* **WAT TE DOEN**: Schrijf de rijen hieronder woordelijk over. Begin bij de eerste rij, stop na de rij waarin "tap(22, 313)" voorkomt en laat de afbeeldingen weg.

* **AANGELEVERD MATERIAAL**:
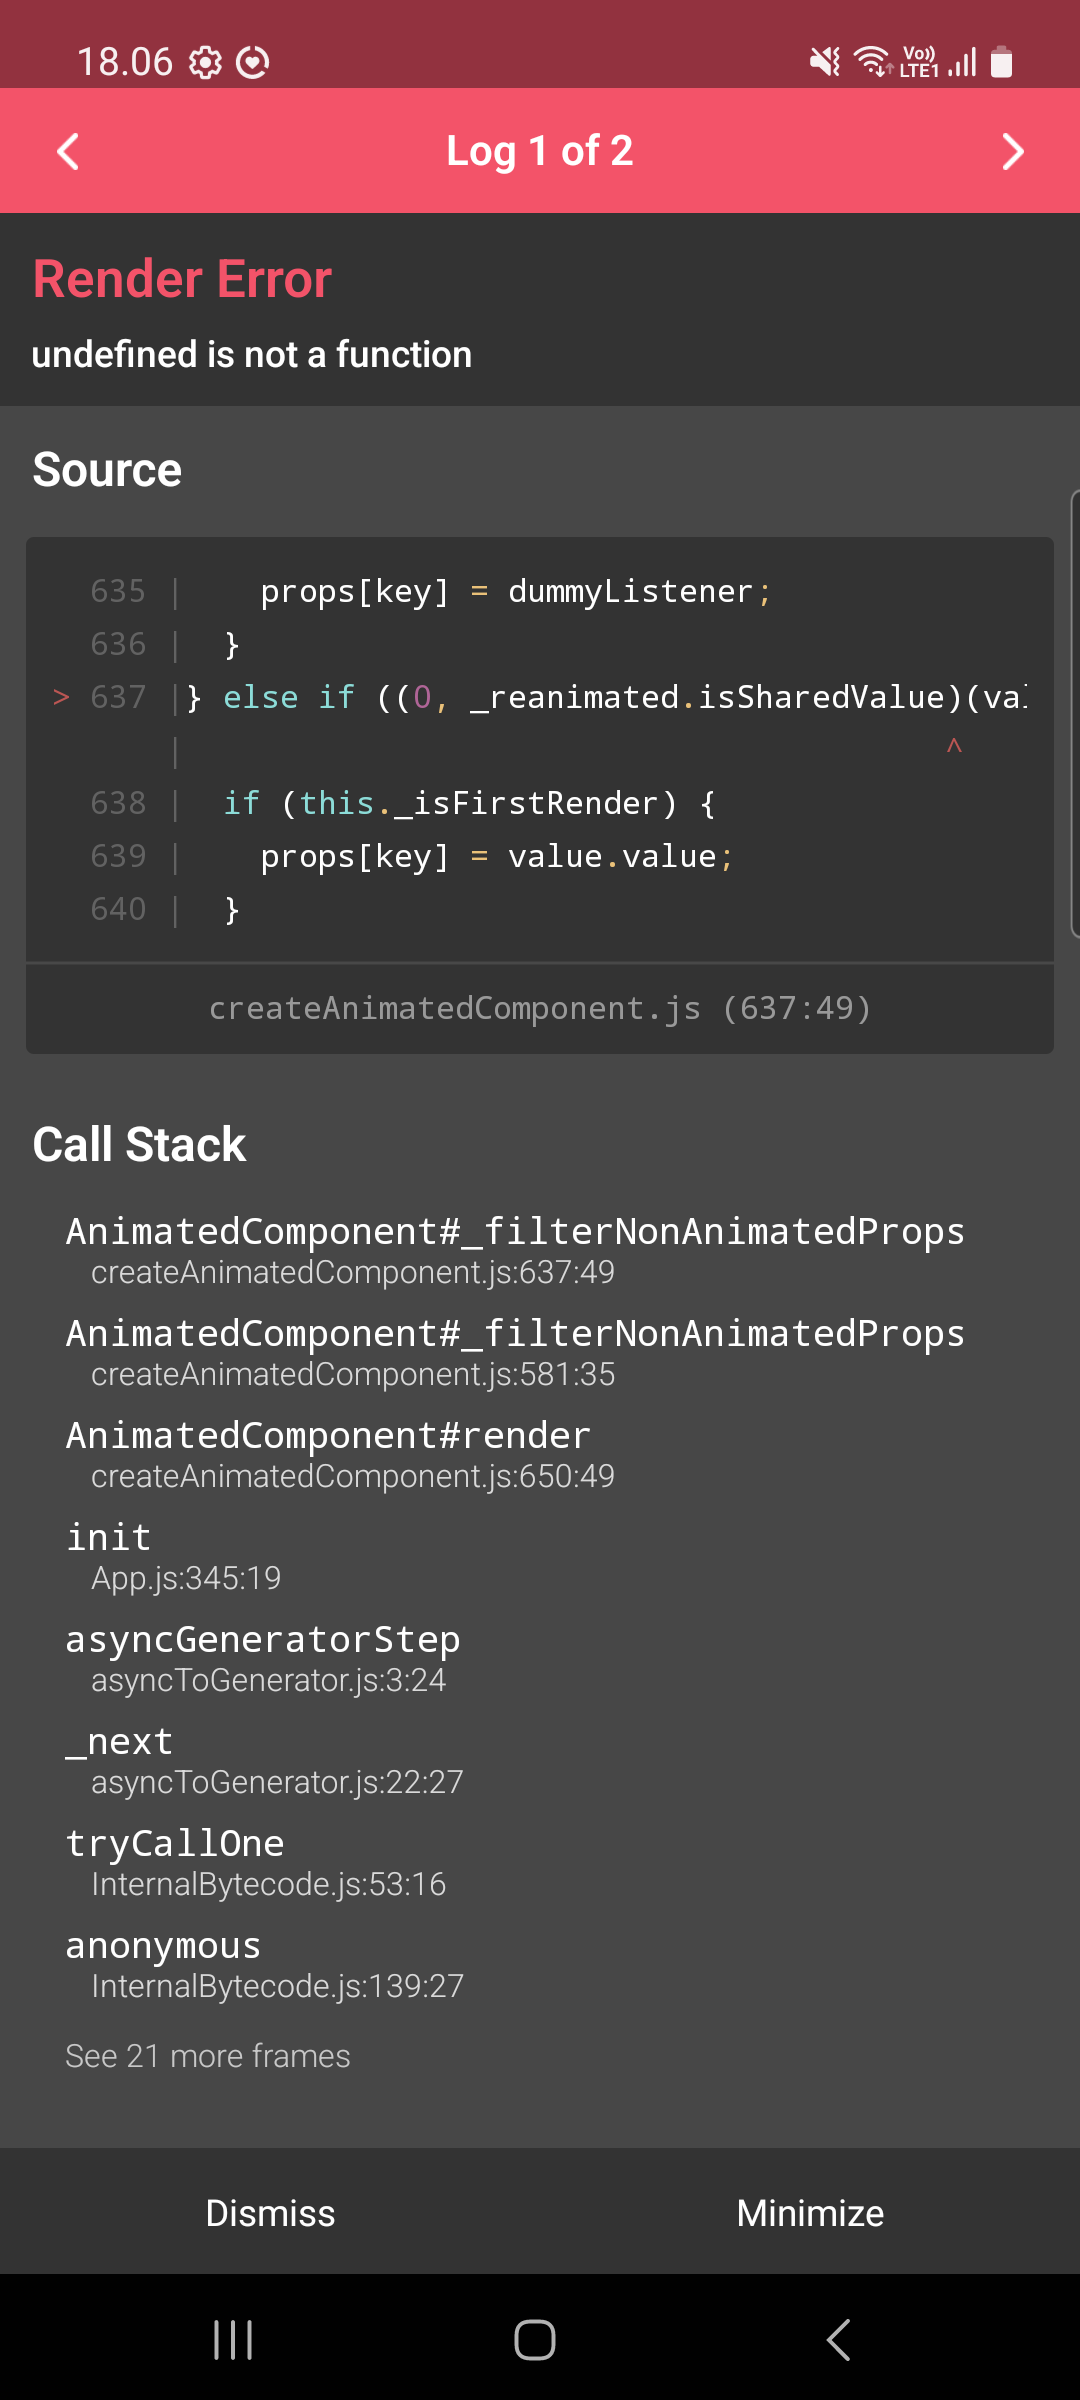The width and height of the screenshot is (1080, 2400).
Task: Tap the highlighted error line 637
Action: tap(540, 697)
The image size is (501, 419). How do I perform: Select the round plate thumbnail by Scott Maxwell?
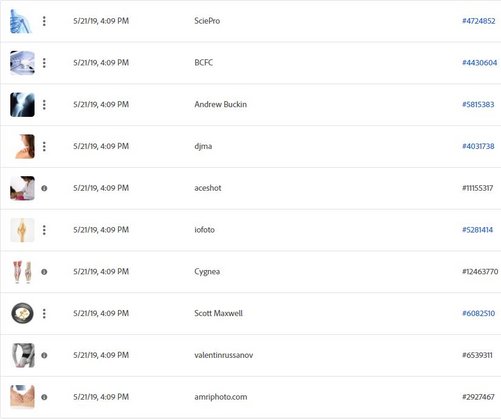tap(22, 313)
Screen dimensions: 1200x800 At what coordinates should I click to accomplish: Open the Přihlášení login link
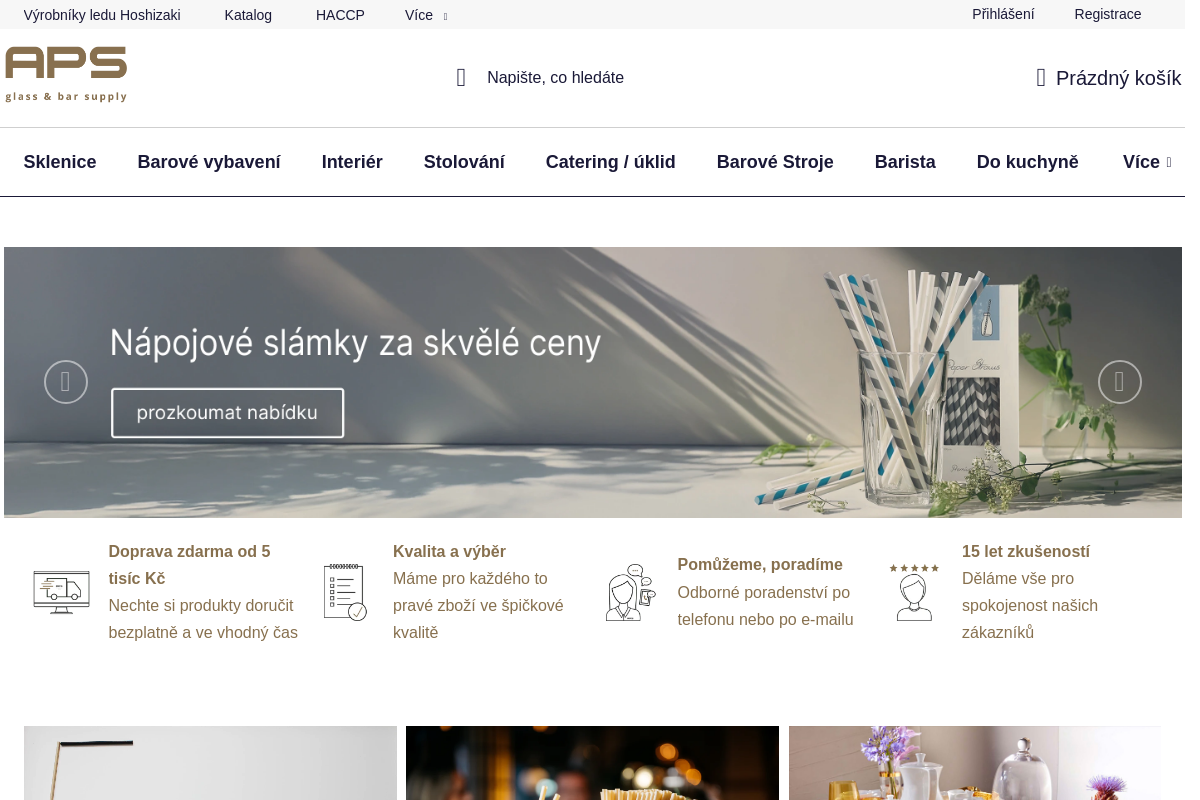(x=1003, y=14)
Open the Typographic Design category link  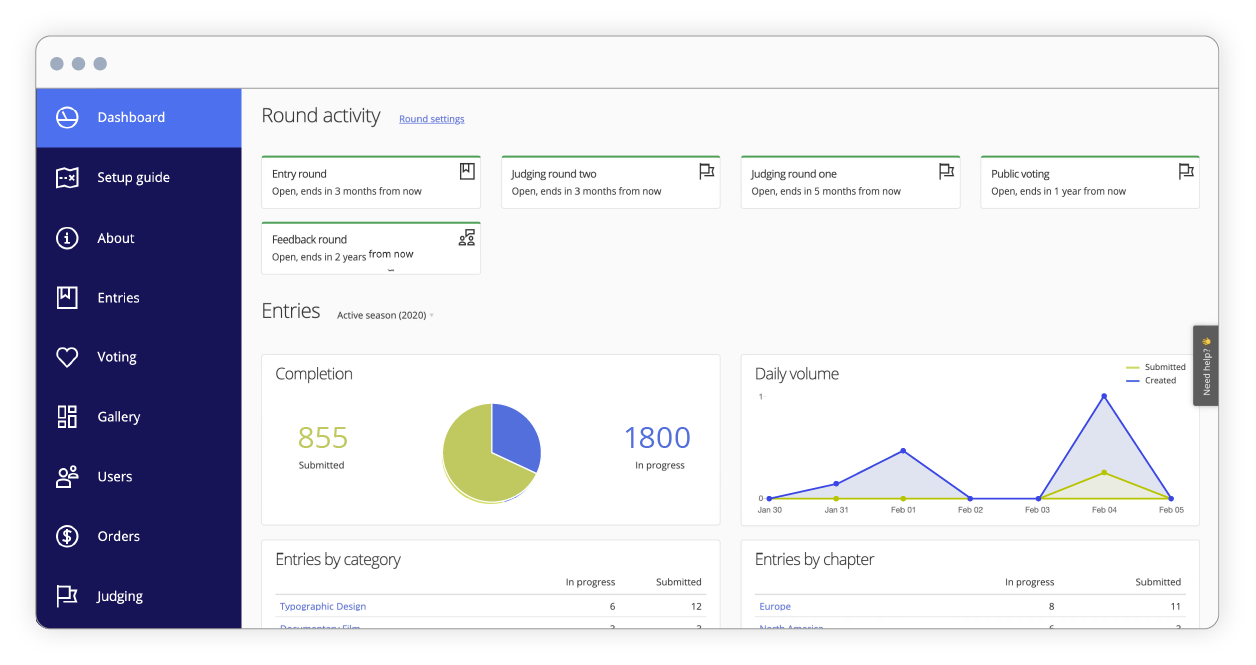click(323, 606)
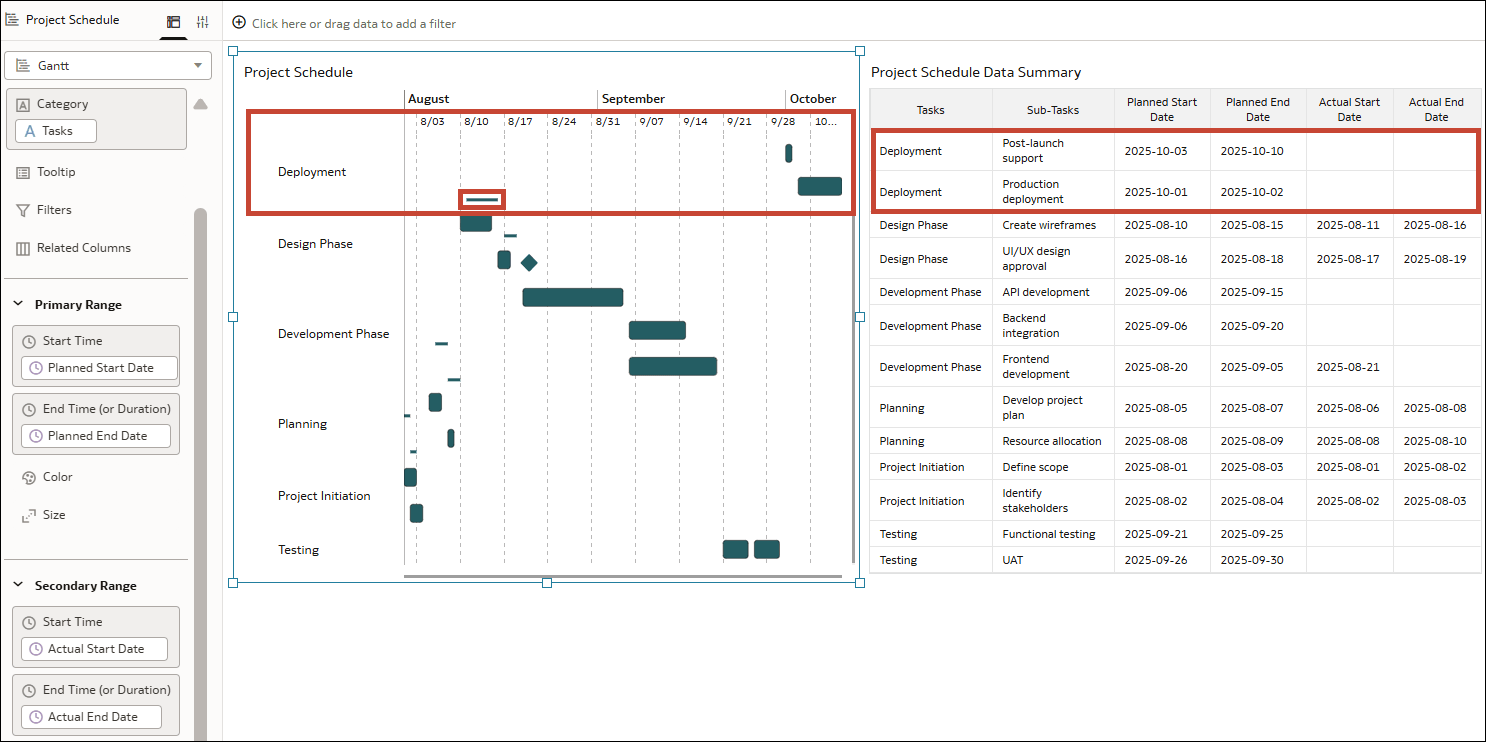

* **UITVOER TAAK**:
The width and height of the screenshot is (1080, 2400).
Task: Tap the highlighted error line 637
Action: tap(540, 697)
The image size is (501, 419). How do I perform: Select the round plate thumbnail by Scott Maxwell?
tap(22, 313)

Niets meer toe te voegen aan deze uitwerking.